Dwaj młodzi mężczyźni przyszli do osiedlowego sklepu na ulicy Powstańców Wielkopolskich w Brodnicy. W sklepie dwaj panowie zaczęli głośną awanturę, że muszą czekać na obsłużenie przez ekspedientkę. Właściciel sklepu postanowił wyrzucić awanturników ze swego sklepu.
- Dwaj mężczyźni pobili 51-latka - mówi Agnieszka Łukaszwska. - Został uderzony pięścią w twarz, uderzony głową i skopany. Pobity wezwał policję i opisał napastników.
Policjanci patrolując ulice w poszukiwaniu napastników, usłyszeli hałas na ulicy Granicznej. Tam zastali dwóch mężczyzn opisanych przez pobitego właściciela sklepu.

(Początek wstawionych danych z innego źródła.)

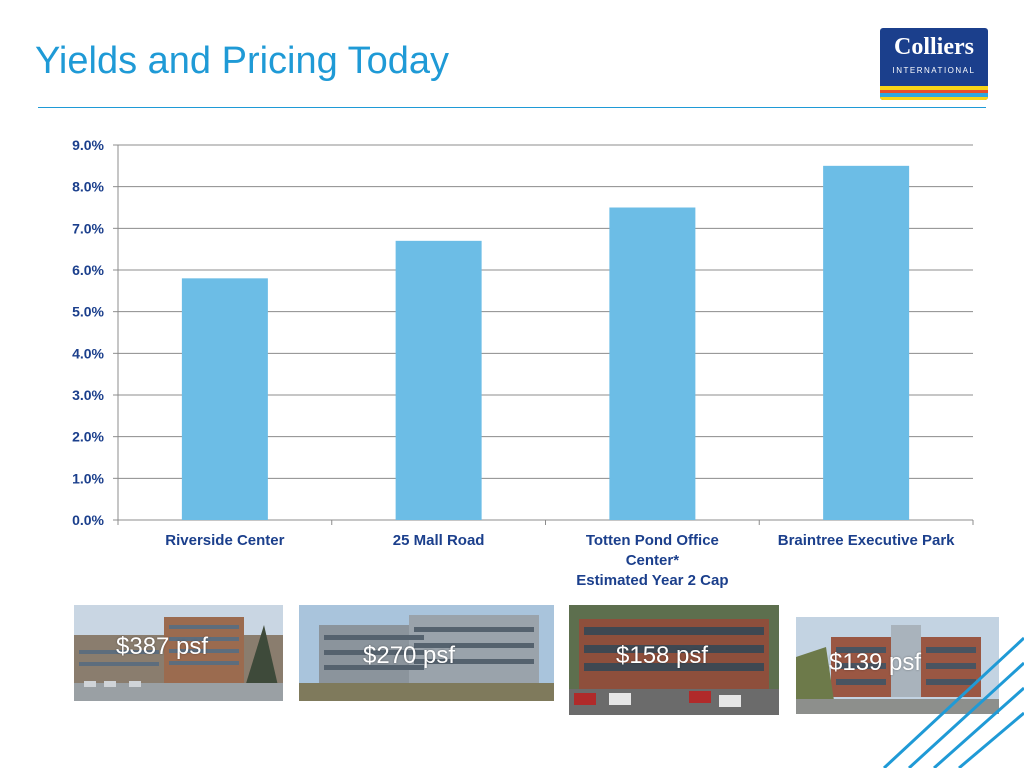 This screenshot has width=1024, height=768. Describe the element at coordinates (162, 646) in the screenshot. I see `price-label: $387 psf` at that location.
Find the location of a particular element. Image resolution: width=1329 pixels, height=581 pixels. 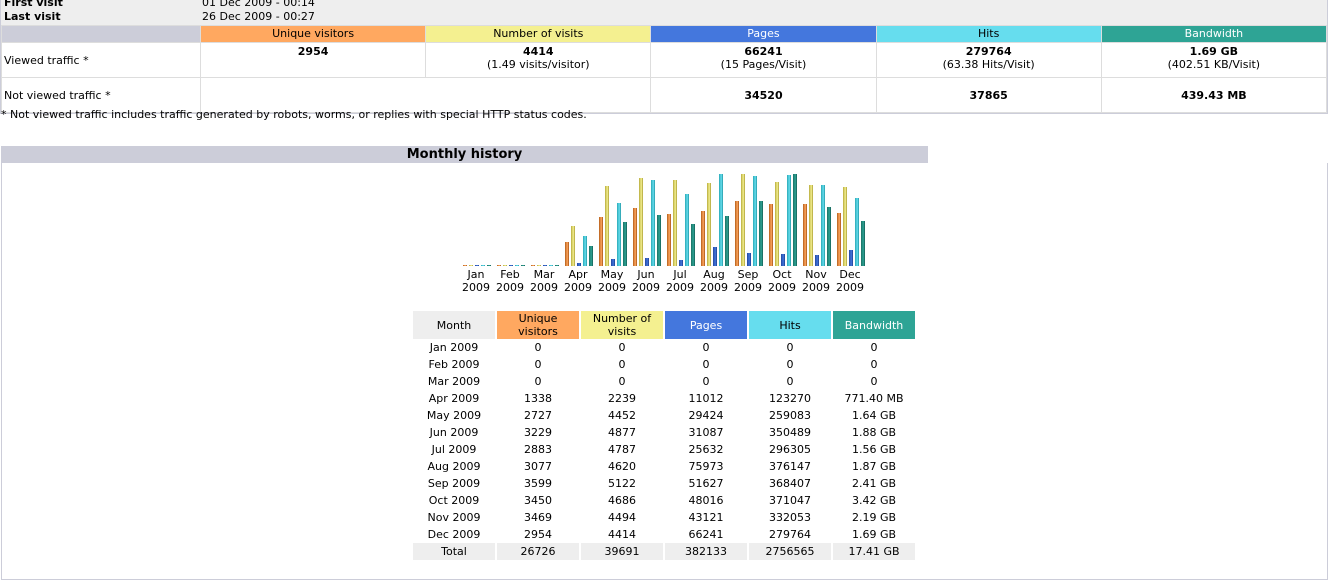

Z pobliskiego domu wyszedł ojciec jednego z mężczyzn i cała trójka znieważyła policjantów. Doszło także do naruszenia nietykalności cielesnej funkcjonariuszy i stawiania czynnego oporu.
Na dodatek mężczyźni groźba próbowali skłonić policjantów do odstąpienia od wykonywania czynności służbowych. Cała awantura na nic się zdała, bo dwóch młodych mężczyzn i ojciec jednego z nich, zostali zatrzymani. Do celi trafił 22-letni Paweł M. jego rówieśnik Kamil G. oraz ojciec tego drugiego - 45 letni Andrzej G.
Całej trójce za popełnione przestępstwa grozi spędzenie nawet trzech lat w więziennej celi.
Czytaj e-wydanie »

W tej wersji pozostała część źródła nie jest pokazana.